An evaluation of routing and volume-based storage policies in an order picking operation

Decision Sciences, Spring 1999 by Petersen, Charles G II, Schmenner, Roger W

What the Warehouse Looks Like

The warehouse that is evaluated in this paper is shown in Figure 1, a traditional rectangular warehouse. Picking is strict-order/batch picking, where a picker departs the P/D point to retrieve items on the pick list and transports the items back to the PID point for order consolidation, packaging, and shipment. This is a manual picking environment, involving the use of picking carts to transport the picked items. The layout is consistent with the warehouse layout literature (Bassan, Roll, & Rosenblatt, 1980; Ben-Mahmud, 1987; Sims, 1991) and with observations of several order picking operations. The picking area consists of 10 aisles, with storage for 1,000 items. The distance a picker travels to complete a picking tour consists of horizontal travel along the front and back aisles and vertical travel in the 10 picking aisles. The picking aisles are wide enough to allow two-way travel, but picking can be done from both sides of the aisle. The horizontal distance within picking aisles is not considered. The location of the P/D point is usually in the front corner of the warehouse or in the middle of the front aisle. This is consistent with observations of actual order picking operations and with Gibson and Sharp (1992).
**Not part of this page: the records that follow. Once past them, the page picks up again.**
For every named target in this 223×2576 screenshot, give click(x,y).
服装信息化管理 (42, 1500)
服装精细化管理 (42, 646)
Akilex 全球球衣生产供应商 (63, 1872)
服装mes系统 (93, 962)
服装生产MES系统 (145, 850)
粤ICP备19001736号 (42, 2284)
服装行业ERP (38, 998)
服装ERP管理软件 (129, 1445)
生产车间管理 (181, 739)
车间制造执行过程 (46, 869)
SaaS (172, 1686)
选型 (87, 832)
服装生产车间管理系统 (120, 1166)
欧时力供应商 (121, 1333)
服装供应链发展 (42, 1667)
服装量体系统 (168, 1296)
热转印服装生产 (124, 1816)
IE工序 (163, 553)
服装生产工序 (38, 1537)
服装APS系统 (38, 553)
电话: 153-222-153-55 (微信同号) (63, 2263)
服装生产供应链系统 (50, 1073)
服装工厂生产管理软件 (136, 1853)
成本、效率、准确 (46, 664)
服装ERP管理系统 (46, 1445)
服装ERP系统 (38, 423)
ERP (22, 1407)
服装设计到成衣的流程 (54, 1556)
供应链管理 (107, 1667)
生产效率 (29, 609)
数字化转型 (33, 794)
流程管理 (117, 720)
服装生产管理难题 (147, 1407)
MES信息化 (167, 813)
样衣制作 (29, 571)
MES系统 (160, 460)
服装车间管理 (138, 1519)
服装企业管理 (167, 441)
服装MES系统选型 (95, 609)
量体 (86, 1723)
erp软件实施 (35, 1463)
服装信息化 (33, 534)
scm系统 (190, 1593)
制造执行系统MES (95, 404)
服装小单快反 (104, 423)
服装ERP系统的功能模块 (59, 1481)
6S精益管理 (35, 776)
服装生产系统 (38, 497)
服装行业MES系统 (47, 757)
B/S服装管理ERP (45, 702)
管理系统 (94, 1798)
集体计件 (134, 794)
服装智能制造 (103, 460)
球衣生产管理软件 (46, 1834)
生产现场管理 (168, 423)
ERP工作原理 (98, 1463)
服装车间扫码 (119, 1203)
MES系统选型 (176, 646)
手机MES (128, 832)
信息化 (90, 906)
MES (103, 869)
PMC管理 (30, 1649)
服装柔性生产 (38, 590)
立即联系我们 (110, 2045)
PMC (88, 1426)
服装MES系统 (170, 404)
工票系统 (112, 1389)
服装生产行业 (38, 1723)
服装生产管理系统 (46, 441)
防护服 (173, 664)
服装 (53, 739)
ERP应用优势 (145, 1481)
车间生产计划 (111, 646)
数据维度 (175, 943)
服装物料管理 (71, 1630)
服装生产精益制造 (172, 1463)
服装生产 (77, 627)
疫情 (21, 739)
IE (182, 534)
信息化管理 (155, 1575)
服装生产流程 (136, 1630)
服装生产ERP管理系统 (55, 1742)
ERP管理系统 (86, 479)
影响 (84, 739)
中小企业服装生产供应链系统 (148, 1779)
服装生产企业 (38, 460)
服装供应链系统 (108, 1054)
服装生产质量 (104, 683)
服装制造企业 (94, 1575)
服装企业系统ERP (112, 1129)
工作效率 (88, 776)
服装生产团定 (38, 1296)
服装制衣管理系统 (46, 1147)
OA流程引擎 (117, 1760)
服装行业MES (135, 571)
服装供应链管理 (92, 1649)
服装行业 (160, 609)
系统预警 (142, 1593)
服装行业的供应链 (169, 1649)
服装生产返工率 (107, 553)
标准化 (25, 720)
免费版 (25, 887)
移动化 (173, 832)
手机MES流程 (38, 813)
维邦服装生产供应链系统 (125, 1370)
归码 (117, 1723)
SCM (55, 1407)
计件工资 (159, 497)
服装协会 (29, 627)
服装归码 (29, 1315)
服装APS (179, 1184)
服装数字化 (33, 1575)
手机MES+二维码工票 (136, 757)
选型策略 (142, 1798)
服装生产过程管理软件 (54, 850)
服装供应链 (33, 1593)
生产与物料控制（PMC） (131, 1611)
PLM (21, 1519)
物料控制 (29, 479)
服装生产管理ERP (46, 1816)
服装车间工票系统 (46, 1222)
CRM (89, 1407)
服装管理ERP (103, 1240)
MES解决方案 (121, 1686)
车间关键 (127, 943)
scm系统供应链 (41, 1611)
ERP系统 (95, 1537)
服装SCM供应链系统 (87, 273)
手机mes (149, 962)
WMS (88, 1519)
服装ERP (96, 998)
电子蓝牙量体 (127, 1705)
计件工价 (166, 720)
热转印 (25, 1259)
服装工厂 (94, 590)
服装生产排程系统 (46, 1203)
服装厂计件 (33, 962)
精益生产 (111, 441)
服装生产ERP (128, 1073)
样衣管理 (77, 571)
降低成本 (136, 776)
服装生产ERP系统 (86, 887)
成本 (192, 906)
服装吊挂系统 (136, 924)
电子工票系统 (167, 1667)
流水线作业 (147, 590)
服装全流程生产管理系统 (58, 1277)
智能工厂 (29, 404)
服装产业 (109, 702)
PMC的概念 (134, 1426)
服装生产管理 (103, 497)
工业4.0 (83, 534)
How SKUs Are Assigned to Locations and Pick Lists Generated

The items or stock-keeping units (SKUs) are assigned storage locations based on their expected demand. Therefore, high volume SKUs are placed closest to the pick-up/drop-off (P/D) point and low volume SKUs are located farther away from the P/D point. The SKUs can be demanded according to any one of three different demand patterns, referred to as high, medium, and low demand skewness. In highly skewed demand, rather few SKUs account for the vast majority of the sales volume; this is the familiar Pareto principle, or 80-20 rule.

To generate a pick list, a random number between 0 and 1 is generated from a prime modulus multiplicative linear congruential generator. This random number, given the particular demand skewness pattern, in turn determines the SKU. In this way, for a high demand skewness pattern, certain SKUs are much more likely to be selected. For low demand skewness patterns, the SKUs are more evenly distributed. Once the SKU has been generated, its storage location, determined from the particular volume storage pattern in question and dependent on the rank order volumes of SKUs demanded (i.e., the highest volume items are located closer to the P/D point), is added to the pick list. This process continues until the pick list has reached its given size (number of items). The routing heuristics and the optimal algorithm take the pick list containing the SKUs and their locations and form a picking route which, in turn, determines the route length.

ROUTING POLICIES

Six different routing strategies are evaluated in this paper: transversal, return, midpoint, largest gap, composite, and optimal. These routing strategies range from the very simple to the slightly more complex. The first four are commonly found in operating warehouses and have also been subject to other research. The performance of these routing strategies depends on the particular operating conditions of the system under study. The four commonly used routing heuristics are presented first, then a new composite routing heuristic is introduced, and then the optimal strategy is discussed. Figure 2 shows the five routing heuristics, with "p" designating a pick.